> Problem description:
Each entry needs to be retyped exactly.

Saved data entries
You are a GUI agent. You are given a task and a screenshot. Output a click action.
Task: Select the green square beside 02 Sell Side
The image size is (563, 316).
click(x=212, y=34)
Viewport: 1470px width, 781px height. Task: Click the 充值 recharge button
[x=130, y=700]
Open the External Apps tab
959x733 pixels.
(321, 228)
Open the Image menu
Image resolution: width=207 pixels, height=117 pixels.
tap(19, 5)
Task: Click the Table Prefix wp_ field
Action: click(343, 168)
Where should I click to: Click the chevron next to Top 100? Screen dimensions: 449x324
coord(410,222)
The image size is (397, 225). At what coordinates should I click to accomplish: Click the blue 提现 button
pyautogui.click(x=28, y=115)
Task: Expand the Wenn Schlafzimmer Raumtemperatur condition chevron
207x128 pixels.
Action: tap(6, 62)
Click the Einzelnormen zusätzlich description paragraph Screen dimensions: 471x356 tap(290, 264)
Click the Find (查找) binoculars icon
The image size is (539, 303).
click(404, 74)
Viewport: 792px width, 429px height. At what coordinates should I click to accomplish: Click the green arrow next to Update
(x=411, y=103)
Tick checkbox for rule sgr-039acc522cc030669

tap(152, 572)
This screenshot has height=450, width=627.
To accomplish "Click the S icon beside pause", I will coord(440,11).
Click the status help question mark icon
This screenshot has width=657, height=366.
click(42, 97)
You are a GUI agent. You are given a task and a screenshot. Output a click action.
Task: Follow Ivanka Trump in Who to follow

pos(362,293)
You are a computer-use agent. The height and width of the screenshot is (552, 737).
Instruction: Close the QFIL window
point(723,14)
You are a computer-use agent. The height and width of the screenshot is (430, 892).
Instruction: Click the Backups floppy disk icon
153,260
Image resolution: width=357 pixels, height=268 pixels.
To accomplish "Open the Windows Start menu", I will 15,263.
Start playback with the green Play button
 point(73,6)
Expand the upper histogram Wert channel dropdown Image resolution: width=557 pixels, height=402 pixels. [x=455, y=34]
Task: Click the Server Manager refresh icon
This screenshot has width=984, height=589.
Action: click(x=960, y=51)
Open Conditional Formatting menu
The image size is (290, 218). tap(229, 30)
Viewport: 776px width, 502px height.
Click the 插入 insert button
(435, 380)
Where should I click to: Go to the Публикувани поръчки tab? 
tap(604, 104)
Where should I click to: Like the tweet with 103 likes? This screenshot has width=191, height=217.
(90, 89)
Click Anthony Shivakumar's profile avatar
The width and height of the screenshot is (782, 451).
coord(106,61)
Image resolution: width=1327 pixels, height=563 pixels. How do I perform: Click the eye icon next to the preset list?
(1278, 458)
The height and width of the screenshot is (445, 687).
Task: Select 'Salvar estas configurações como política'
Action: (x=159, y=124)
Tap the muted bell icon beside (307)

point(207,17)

> Answer to this exercise:
You are a GUI agent. You are given a task and a screenshot. Output a click action.
Task: Select the green square beside 02 Sell Side
The image size is (563, 316).
click(x=212, y=34)
Viewport: 1470px width, 781px height. Task: Click the 充值 recharge button
[x=130, y=700]
Open the External Apps tab
959x733 pixels.
(321, 228)
Open the Image menu
Image resolution: width=207 pixels, height=117 pixels.
tap(19, 5)
Task: Click the Table Prefix wp_ field
Action: click(343, 168)
Where should I click to: Click the chevron next to Top 100? Screen dimensions: 449x324
coord(410,222)
The image size is (397, 225). At what coordinates should I click to accomplish: Click the blue 提现 button
pyautogui.click(x=28, y=115)
Task: Expand the Wenn Schlafzimmer Raumtemperatur condition chevron
207x128 pixels.
Action: tap(6, 62)
Click the Einzelnormen zusätzlich description paragraph Screen dimensions: 471x356 tap(290, 264)
Click the Find (查找) binoculars icon
The image size is (539, 303).
click(404, 74)
Viewport: 792px width, 429px height. At what coordinates should I click to accomplish: Click the green arrow next to Update
(x=411, y=103)
Tick checkbox for rule sgr-039acc522cc030669

tap(152, 572)
This screenshot has height=450, width=627.
To accomplish "Click the S icon beside pause", I will coord(440,11).
Click the status help question mark icon
This screenshot has width=657, height=366.
click(42, 97)
You are a GUI agent. You are given a task and a screenshot. Output a click action.
Task: Follow Ivanka Trump in Who to follow

pos(362,293)
You are a computer-use agent. The height and width of the screenshot is (552, 737).
Instruction: Close the QFIL window
point(723,14)
You are a computer-use agent. The height and width of the screenshot is (430, 892).
Instruction: Click the Backups floppy disk icon
153,260
Image resolution: width=357 pixels, height=268 pixels.
To accomplish "Open the Windows Start menu", I will 15,263.
Start playback with the green Play button
 point(73,6)
Expand the upper histogram Wert channel dropdown Image resolution: width=557 pixels, height=402 pixels. [x=455, y=34]
Task: Click the Server Manager refresh icon
This screenshot has width=984, height=589.
Action: click(x=960, y=51)
Open Conditional Formatting menu
The image size is (290, 218). tap(229, 30)
Viewport: 776px width, 502px height.
Click the 插入 insert button
(435, 380)
Where should I click to: Go to the Публикувани поръчки tab? 
tap(604, 104)
Where should I click to: Like the tweet with 103 likes? This screenshot has width=191, height=217.
(90, 89)
Click Anthony Shivakumar's profile avatar
The width and height of the screenshot is (782, 451).
coord(106,61)
Image resolution: width=1327 pixels, height=563 pixels. How do I perform: Click the eye icon next to the preset list?
(1278, 458)
The height and width of the screenshot is (445, 687).
Task: Select 'Salvar estas configurações como política'
Action: (x=159, y=124)
Tap the muted bell icon beside (307)

point(207,17)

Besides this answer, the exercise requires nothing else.